On the morning of March 29, 1911, a fire destroyed substantial portions of the New York State Capitol, including vast holdings of the New York State Library and the New York State Museum. It destroyed or damaged hundreds of thousands of documents and books. There was one casualty, Samuel Abbott, a watchman.

== Background ==
The New York State Capitol building was constructed from 1867 to 1899. It took 32 years to complete. The New York State Library and New York State Museum were held on the upper floors of the building. Other governmental offices were also held in the complex, including legislative chambers and the offices of politicians such as the Governor of New York.

In New York City the Triangle Shirtwaist Factory fire on March 25, 1911, had killed 146 people.

== Fire ==
The fire began around 2:10 a.m. on the morning of March 29, 1911. The fire's cause is unknown, but it may have been started by electrical wiring or the butt of a cigar dropped onto the floor.

Originating in the library for the New York State Assembly on the third-floor, the fire spread across the floor and up to the two floors above it. Damage was concentrated on the northwestern side and lower floors were largely untouched, with damage predominantly from water or smoke. The Albany Fire Department was alerted to the fire about thirty minutes later, at 2:42 a.m., when Fire Box 324 was pulled by Dwight Goewey.

125 firefighters and thirteen horse-drawn vehicles responded. Ten of the vehicles were 'streamers' and three were ladders. Samuel Abbott, a watchman, was killed in the fire, the only casualty. Elk Street, Washington Avenue, and State Street were evacuated. Thousands watched the conflagration and police had to be deployed to control the fire. Joseph Gavit, an employee of the library at the time, later wrote:

“Efforts … had been made for some years to secure adequate fire protection in the library quarters. But all to no result. The Capitol burn? It was fireproof! It proved to be fireproof just like a furnace — what is in it will burn.”

During the fire, the archaeologist Arthur C. Parker used a Seneca tomahawk to smash display cases and try to save Iroquois artifacts from the building.
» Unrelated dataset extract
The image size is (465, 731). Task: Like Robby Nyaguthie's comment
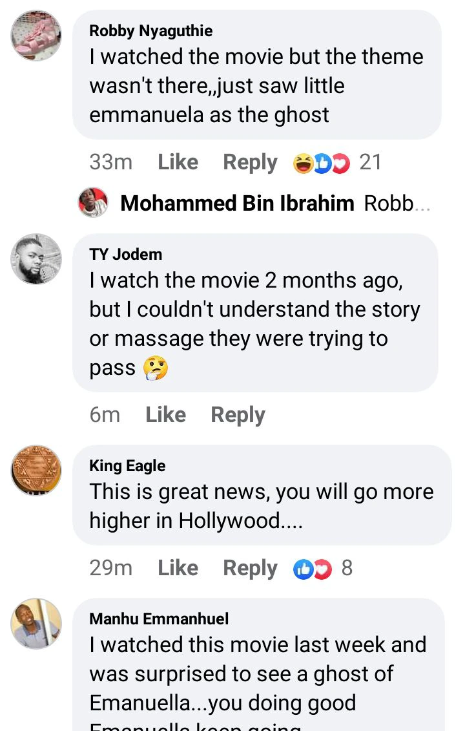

He was successful in saving 50 out of around 500.

== Aftermath ==
The fire is locally known as "The Great Fire of 1911". After it was put out, people quickly began hunting for souvenirs and the New York State National Guard was deployed to protect the area. The fire, which happened four days after the Triangle Shirtwaist Factory fire, has been described as a "one-two punch" that led to fire safety reform in New York.

Almost the library's whole collection, at the time 800,000 items, was destroyed, leaving what The Daily Gazette described as a "hole in [New York's] cultural heritage". At least 725,000 documents were destroyed and many more were damaged, such as the 1657 Flushing Remonstrance. Some prominent items escaped the fire. A draft of the Emancipation Proclamation and George Washington's Farewell Address were held in a fireproof safe. A copy of the Memoirs of Sir Joshua Reynolds that the library had held since 1819 was not burnt because it was loaned out. The book was not returned to the library until 1967. NBC reported that just 7,000 books and 80,000 manuscripts survived and that 500,000 books and 300,000 manuscripts were destroyed. The New York Museum also lost 8,500 artifacts. Condolences for the loss came in from around the world; a librarian at the Imperial University of Tokyo wrote: "I beg to express my deepest sympathy for the loss of the New York State Library by the recent fire."

== Legacy ==
John Dix, at the time New York's governor, reportedly worked in the building the day after the fire. The state library was held at the New York State Education Building after the fire to 1978. A year after the fire work began on a Legislative Library to replace that which had burned. From March 19, 2011, to August 15, 2011, the New York State Museum had an exhibition on the fire, as did the New York State Library in March and April.